Auditing and logging for HIPAA

Auditing and logging are an important part of the HIPAA Security Rule, but the rule contains no specifics on this requirement. According to HIPAA Security Rule – 164.312(b):“Implement hardware, software, and/or procedural mechanisms that record and examine activity in information systems that contain or use electronic protected health information.”  The closest we get to any specifics is that we should have: “Procedures for monitoring log in attempts and reporting discrepancies.”

Because this is vague, we often hear people say that HIPAA either doesn’t require very rigorous monitoring or that its requirements are at best minimal. However HIPAA being vague actually requires a little more rigor, based on the requirements above HIPAA is saying that all access, both success and failures, to electronic protected health information (ePHI) should be monitored and logged and be accessible in the case of a breach. You should be able to go back to your logs and investigate what data was accessed, conduct forensics to try to figure out how that data was accessed in an unauthorized way and who may have been the person or entity that accessed it, and determine if/how data was altered. HIPAA covered entities and business associates should be able to determine who, what, when, and how the ePHI was accessed.

The first step in doing this is to know where your ePHI lives. Is it in flat files on home drives, like word files or excel spreadsheets? Is it in an electronic health records program? Is it in a database such as Microsoft SQL? Then we need to review how these files are accessed. Through file shares? Through a front end application? A web portal? Is the access only from the on premise network, or is it across the internet? Is there remote access involved? Is it via a VPN or a VDI host? Then we need to look at devices and systems that secure this data, firewalls, IDS/IPS, end point protection.

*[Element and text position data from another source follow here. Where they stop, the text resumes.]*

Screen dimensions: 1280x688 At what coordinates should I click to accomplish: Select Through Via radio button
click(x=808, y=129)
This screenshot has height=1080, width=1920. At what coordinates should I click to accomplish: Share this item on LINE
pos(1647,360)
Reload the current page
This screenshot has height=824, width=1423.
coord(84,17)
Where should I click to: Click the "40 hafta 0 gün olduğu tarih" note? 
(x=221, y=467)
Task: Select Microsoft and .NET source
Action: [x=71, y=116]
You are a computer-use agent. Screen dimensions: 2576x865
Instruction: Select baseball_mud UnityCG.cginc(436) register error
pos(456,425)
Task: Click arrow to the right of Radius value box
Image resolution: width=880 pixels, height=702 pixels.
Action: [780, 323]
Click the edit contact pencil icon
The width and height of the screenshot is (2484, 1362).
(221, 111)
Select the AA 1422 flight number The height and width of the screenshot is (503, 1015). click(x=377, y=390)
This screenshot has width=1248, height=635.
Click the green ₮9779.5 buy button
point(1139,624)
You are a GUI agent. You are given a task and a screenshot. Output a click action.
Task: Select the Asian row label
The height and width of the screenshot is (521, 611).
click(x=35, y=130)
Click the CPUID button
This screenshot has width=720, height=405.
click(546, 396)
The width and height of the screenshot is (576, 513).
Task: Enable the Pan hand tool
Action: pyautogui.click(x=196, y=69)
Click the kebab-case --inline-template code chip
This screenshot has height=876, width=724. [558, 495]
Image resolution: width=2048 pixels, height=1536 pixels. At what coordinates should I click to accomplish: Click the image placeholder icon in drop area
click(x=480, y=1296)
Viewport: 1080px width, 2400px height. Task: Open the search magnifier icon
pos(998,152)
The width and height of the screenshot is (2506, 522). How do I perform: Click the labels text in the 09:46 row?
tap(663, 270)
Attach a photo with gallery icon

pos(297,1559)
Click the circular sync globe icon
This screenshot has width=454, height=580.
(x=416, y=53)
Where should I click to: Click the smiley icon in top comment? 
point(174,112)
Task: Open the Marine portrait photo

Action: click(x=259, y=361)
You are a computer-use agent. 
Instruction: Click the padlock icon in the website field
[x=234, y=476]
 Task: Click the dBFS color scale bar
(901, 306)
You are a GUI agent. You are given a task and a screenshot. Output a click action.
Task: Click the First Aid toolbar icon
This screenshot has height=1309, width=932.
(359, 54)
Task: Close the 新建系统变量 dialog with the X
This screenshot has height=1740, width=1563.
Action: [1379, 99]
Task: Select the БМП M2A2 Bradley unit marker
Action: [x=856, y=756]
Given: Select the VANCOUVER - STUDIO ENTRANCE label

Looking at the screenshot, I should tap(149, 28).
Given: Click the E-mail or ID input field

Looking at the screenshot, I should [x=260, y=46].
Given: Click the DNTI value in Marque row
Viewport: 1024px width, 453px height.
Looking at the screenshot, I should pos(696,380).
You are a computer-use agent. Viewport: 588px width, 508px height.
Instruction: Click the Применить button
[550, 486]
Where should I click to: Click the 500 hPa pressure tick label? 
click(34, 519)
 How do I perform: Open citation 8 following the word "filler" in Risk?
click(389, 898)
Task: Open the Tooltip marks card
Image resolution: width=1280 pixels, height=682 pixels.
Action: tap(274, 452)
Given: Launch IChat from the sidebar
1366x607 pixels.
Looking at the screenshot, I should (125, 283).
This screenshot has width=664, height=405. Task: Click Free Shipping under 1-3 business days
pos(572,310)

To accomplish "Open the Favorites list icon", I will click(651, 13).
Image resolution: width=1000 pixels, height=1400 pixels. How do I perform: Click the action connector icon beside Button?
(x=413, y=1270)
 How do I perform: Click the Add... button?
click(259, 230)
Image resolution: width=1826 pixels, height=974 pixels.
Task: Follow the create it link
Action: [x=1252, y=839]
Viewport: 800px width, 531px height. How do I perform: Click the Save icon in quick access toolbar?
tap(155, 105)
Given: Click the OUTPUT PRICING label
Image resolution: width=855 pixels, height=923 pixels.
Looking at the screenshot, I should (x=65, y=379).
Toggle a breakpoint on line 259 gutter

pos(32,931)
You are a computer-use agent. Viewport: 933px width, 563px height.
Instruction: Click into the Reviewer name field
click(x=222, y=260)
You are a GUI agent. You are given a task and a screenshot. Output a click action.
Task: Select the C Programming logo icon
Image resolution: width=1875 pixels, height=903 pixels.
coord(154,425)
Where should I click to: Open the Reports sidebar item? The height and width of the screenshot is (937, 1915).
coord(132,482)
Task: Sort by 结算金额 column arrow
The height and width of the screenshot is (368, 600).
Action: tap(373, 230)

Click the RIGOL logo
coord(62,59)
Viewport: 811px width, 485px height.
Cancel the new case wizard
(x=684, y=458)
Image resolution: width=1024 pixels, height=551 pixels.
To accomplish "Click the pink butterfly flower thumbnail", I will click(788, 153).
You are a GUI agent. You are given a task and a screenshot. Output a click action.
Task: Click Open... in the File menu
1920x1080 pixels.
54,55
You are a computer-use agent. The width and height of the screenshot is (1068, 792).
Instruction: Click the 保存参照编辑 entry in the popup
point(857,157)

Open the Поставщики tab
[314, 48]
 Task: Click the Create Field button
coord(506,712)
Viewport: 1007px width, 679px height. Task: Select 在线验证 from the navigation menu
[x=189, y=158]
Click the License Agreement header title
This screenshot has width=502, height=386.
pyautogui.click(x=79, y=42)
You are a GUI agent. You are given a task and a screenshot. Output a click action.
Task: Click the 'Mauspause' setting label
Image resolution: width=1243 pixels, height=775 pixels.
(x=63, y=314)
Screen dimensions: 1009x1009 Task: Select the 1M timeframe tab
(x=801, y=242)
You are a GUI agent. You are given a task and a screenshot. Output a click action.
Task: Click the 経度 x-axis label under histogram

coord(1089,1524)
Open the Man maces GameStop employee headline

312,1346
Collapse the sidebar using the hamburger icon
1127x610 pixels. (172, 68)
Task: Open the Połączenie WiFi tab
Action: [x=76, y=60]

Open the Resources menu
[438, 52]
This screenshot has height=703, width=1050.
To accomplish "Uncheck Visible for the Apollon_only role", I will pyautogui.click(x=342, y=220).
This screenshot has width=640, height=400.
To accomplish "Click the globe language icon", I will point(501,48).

Having all of that mapped out we now know what should be monitored for at a minimum as HIPAA says “log-in attempts and reporting discrepancies”.

Next we need to put context around these logs, we could easily be seeing over 10,000 logs a day or more how do we determine what of those logs are critical and need to be investigated versus logs that just need to be maintained? How do we secure and retain these logs as they build over time? Usually this would require a few full-time employees dedicated to tuning the system, monitoring the logs and responding to incidents. Another option is to use a 3rd party to perform this for you. A managed security services provider (MSSP) that manages security operations centers (SOCs) is an option.

However you decide to do it there is no question that both covered entities and business associates are required to perform monitoring and alerting and that its vital to maintaining the ability to secure your patients or your customers protected health information.